本程序功能是用MapperReducer思想对实时输入的字符串做单词统计。MapperReducer模型如下(图是自己用画图工具画的):
介绍:
Driver主要是用户调用MapperReducer机制的接口,用户将作业构建好调用MapperReducer进行分布式处理。
Mapper主要将作业分割,Reducer则是对分割的作业进行计算并汇聚。
程序说明:程序中有3个组件:Driver、Mapper和Reducer。每个组件即一个Actor,各个Actor之间采用进程间通信来模拟分布式通信。

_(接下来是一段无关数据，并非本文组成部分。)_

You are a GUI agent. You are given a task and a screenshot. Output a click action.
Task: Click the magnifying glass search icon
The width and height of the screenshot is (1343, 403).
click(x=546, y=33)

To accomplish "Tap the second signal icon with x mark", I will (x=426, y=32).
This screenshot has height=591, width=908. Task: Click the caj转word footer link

程序代码分5个文件,除三个组件各占一个文件外,还需要为Actor获取IP和端口建立个配置文件conf,另外三个组件间发布的作业任务构成一个文件Task。
代码
Task:
//定义Mapper的Task, 输入是line,即每行数据(String类型),Mfunc函数的功能是将每行的String转换为每个单词的元组类型
case class MapperTask(line:String ,Mfunc:(String)=>List[(String,Int)]) {
}
//定义Reducer的Task,将Mapper传入的每个元组(键值对)进行统计,rfunc功能是取每个键值对的value并累加计算
case class ReducerTask(kv:(String,Int),rfunc:(Int,Int)=>Int){}
Driver文件:
import akka.actor.ActorSystem
import com.typesafe.config.ConfigFactory
import akka.actor.Props
import akka.actor.Actor
import java.util.Scanner
class Driver extends Actor{
override def receive= {
case msg:String =>println(msg)
}
}
conf文件
trait conf {
def getconf (hostname:String,Port:String)={
val list =new java.util.ArrayList[String]()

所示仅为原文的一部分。